= Down the Street =

Gay nightclub in New Jersey, United States

Down the Street was a gay nightclub in Asbury Park, New Jersey, United States.

==History==
It was opened in 1988 by John Hitchcock, previously manager and DJ at another club, M&K. The name 'Down the Street' was used because it was located down the street from other popular gay clubs, Odyssey and M&K.

The club had a dance floor, five bars, light shows, and drag contests. It also had an outside area which included a volleyball court, food cart and another building which housed a quieter bar, The Clubhouse. When Asbury Park declined in the 1980s, all other gay clubs in the city closed or were razed except Down the Street, which managed to stay open. It closed in 1999 and was the oldest and longest-operating gay disco in New Jersey's history. Hitchcock moved to Florida with his partner and opened a bar called The Cubby Hole.

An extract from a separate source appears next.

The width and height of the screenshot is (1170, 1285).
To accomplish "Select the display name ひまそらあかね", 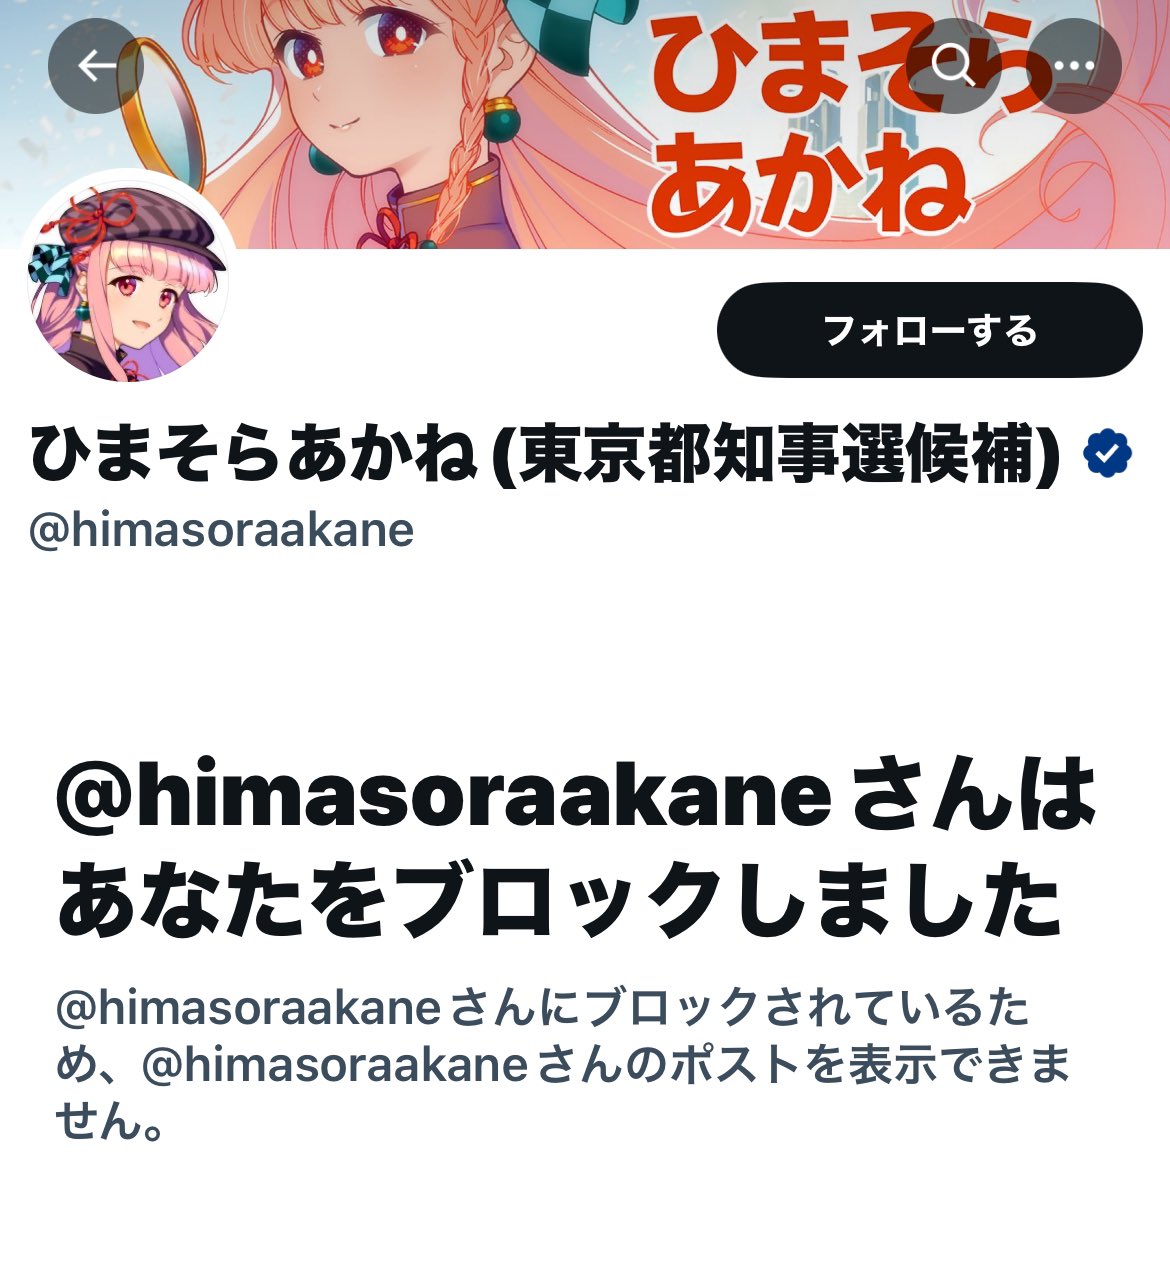I will (254, 456).
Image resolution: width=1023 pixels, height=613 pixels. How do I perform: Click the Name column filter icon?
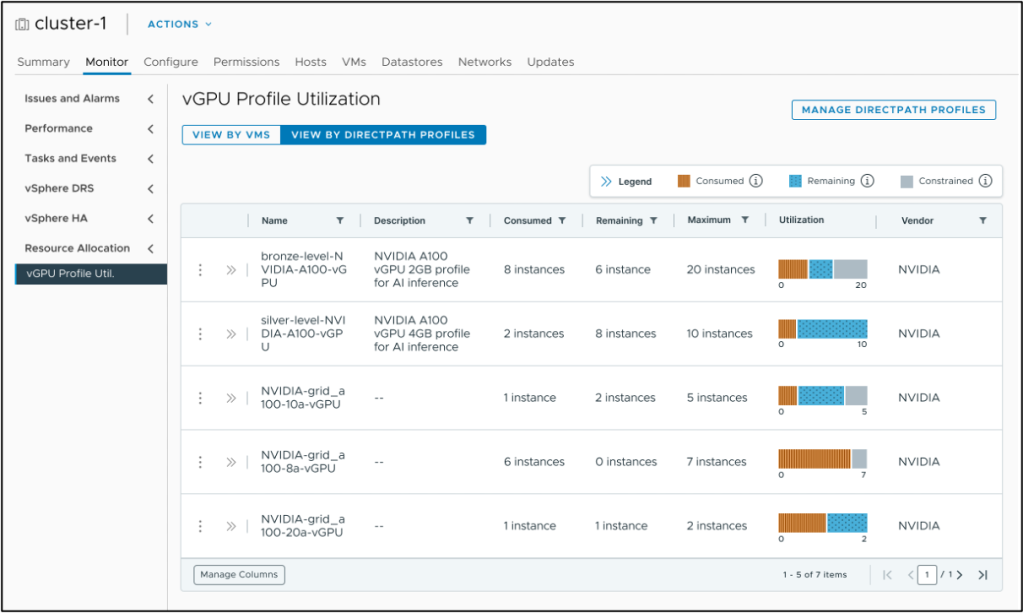[340, 221]
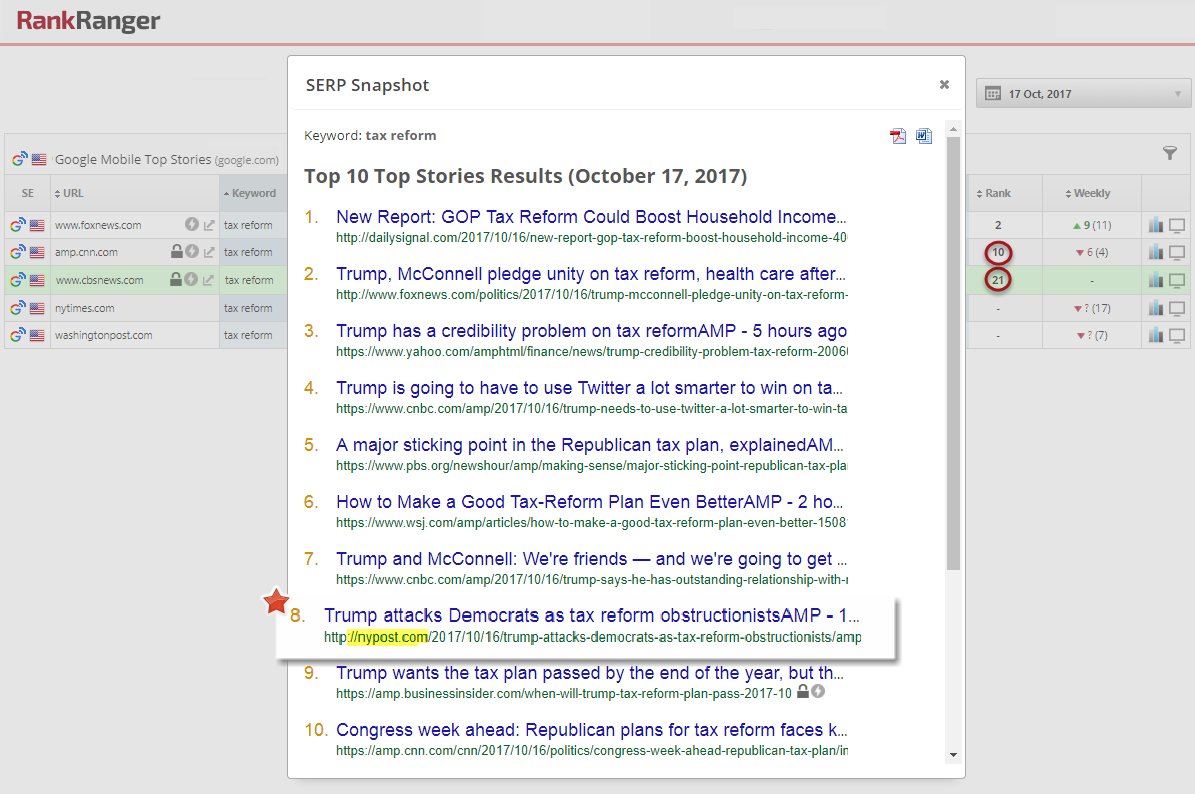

The resident DJ at Down The Street was Billy Krauter, and other DJs who appeared included Steven Issac and DJ Robert Randy Koska, both of whom played at the opening night in the 1980s and closing night in 1999. The club also hosted performances by artists including Thelma Houston, Sybil and Kristine W.

==Anybody's==
In 2001, another gay bar, Anybody's, was opened in the small separate building at the back of the club known as "The Clubhouse". The bar closed on June 24, 2006, and was demolished by the city under eminent domain in 2007.